*Supplied passage:*
------------------------------------------------

Behind the Scenes of a Band Concert

Mackenzie Sloan and Addie Sloan

The woodwind and brass sections circle up, tuning their instruments minutes before the first concert of the school year. (Mackenzie Sloan)

Endless chatter circled the music wing as students from all grades warmed up for their seasonal band concert at Middleton High School. Freshmen from the Cardinal Band practiced alongside seniors and juniors from the Chamber Winds Ensemble, who were scheduled to perform both nights of the two-day concert. Amongst the conversations, many members of the band were hard at work assembling and tuning their instruments. Others took those final moments to look over the most challenging sections of their pieces.

On Nov. 16, the Middleton Band Department held the first of two concerts featuring students from every grade along with a variety of musical arrangements. Three of the four bands performed the first night: the Cardinal Band, Concert Band and Chamber Winds Ensemble who wore concert black. Students had to report to the music wing at 6:50 p.m. for warmups before the 7:30 p.m. concert. 

What at first appeared to be chaos slowly transformed into organized preparation. Each band moved to one of the three different practice rooms; some rooms practiced in unison while others split up by instrument to rehearse the most difficult sections. Despite their stoic appearance, each room was buzzing with excitement as music filled the halls.

Senior Maille Miller, one of the freshman band tutors, has witnessed how much the band has been preparing for months for this first concert. 

“It’s kind of like my first concert [all over again],” said Miller. 

Miller started playing tenor saxophone for the first time this year, in addition to the flute. She admitted that she was “very nervous.” In Miller’s perspective, the nerves never completely disappear, but “after four years I’m now able to take a deep breath and walk out” and perform.

“It’s a beautiful thing to see us go from sight reading a song for the first time, everything going to an absolute dumpster fire and then turning it into something beautiful,” Miller said. 

She was excited to see all the growth in her section and be alongside the freshmen as they experienced their first concert.


Before each concert begins, the percussion stages all of the instruments needed for the entire performance, minimizing the delays between pieces and bands. (Mackenzie Sloan)

The Cardinal Band played four songs in total, starting with “Prairie Dances.” Doug Brown, one of the department’s three band directors, deemed it a “perennial favorite.” They transitioned into an upbeat piece followed by a slow peaceful folk song. Their portion of the concert ended with a rock-based piece titled “Axe to Grind” featuring funky percussion accompaniments as the band stomped and clapped along to the music. 

“I thought it was amazing. I really enjoyed being on the stage… The freshman band was a lot more of a whole group [compared to the middle school bands],” said Lydia Keebler, a freshman Cardinal Band member.

In the meantime, the other two bands waited in their seats, enjoying the performance but eagerly anticipating their own.

As the Concert Band moved on stage, percussionists set to rearranging instruments. Senior percussionist Zoe Gureno, from the Chamber Winds Ensemble, explained most viewers “probably don’t recognize [the staging process] from the outside.”

------------------------------------------------

*Material provided:*

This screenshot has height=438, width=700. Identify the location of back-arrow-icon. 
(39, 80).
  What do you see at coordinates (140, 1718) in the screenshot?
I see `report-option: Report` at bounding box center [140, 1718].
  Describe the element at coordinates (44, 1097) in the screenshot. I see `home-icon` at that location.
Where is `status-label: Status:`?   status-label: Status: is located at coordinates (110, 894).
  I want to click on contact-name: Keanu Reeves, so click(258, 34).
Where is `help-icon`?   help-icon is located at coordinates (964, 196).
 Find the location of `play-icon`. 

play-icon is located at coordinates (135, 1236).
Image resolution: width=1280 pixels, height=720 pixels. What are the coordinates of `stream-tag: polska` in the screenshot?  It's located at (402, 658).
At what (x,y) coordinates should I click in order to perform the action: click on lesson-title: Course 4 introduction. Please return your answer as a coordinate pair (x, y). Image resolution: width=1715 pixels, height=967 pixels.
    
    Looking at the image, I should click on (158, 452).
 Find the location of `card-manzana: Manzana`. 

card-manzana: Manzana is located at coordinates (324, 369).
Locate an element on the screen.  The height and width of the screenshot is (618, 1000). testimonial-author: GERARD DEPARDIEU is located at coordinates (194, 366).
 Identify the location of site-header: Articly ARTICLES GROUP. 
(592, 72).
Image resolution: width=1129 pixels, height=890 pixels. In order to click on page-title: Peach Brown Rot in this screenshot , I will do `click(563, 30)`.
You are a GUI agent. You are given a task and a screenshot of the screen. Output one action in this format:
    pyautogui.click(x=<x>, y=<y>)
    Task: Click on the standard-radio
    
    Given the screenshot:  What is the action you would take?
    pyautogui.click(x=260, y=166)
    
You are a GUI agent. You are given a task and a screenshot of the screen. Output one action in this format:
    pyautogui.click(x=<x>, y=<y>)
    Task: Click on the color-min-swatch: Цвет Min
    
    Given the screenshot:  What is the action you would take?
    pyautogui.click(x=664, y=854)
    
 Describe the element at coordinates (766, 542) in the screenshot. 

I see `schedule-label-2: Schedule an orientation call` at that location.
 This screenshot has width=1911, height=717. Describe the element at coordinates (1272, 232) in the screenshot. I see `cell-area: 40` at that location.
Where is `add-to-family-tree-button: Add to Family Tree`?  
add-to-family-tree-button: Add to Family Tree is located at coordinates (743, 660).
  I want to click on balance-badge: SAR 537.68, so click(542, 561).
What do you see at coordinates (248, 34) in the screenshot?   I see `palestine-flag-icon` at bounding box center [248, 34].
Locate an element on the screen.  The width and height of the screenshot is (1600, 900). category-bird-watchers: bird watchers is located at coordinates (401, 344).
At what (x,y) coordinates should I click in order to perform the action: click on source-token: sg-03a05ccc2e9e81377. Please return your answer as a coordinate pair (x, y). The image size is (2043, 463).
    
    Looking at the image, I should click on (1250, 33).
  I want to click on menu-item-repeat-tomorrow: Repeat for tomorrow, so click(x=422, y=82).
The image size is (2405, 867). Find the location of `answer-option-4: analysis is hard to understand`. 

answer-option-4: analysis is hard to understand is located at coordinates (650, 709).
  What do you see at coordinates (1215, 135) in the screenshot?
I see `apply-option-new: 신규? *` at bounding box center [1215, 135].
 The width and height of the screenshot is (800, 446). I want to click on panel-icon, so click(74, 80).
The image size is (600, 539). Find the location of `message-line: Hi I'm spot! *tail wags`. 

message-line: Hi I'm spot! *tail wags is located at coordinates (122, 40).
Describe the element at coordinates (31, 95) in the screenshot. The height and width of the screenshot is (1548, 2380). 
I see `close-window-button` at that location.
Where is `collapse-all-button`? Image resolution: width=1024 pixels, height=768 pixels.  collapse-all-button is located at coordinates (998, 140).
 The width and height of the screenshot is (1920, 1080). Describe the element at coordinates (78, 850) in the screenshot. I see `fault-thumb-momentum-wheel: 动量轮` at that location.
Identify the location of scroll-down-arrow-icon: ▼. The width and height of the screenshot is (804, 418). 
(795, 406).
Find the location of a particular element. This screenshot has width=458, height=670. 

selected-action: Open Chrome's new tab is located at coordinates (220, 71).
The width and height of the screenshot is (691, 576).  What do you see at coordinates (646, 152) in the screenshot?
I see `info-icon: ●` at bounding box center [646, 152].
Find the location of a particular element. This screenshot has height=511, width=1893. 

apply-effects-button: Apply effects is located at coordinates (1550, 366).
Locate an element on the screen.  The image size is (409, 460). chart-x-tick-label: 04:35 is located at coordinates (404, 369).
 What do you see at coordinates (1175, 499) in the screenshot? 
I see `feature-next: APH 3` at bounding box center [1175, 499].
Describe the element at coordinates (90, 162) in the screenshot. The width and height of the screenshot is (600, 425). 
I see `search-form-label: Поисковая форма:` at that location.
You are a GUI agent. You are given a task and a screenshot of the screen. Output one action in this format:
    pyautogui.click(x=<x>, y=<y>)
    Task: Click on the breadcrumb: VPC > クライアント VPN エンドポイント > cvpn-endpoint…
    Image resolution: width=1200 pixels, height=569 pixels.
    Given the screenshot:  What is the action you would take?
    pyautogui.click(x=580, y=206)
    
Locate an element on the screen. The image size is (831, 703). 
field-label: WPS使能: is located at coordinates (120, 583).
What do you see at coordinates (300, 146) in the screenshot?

------------------------------------------------

*Directive 1:*
Summarize the band concert article in two sentences.
*Directive 2:*
Copy the rows word for word from the start of the rows up to and including the line with "center [140, 1718].".

*Written solution 1:*
On Nov. 16, the Middleton Band Department held the first of two concerts, with the Cardinal Band, Concert Band and Chamber Winds Ensemble performing after warmups in the music wing. Senior Maille Miller described her nerves and her joy at the band's growth, and the Cardinal Band played four songs, opening with "Prairie Dances" and ending with "Axe to Grind."

*Written solution 2:*
This screenshot has height=438, width=700. Identify the location of back-arrow-icon. 
(39, 80).
  What do you see at coordinates (140, 1718) in the screenshot?
I see `report-option: Report` at bounding box center [140, 1718].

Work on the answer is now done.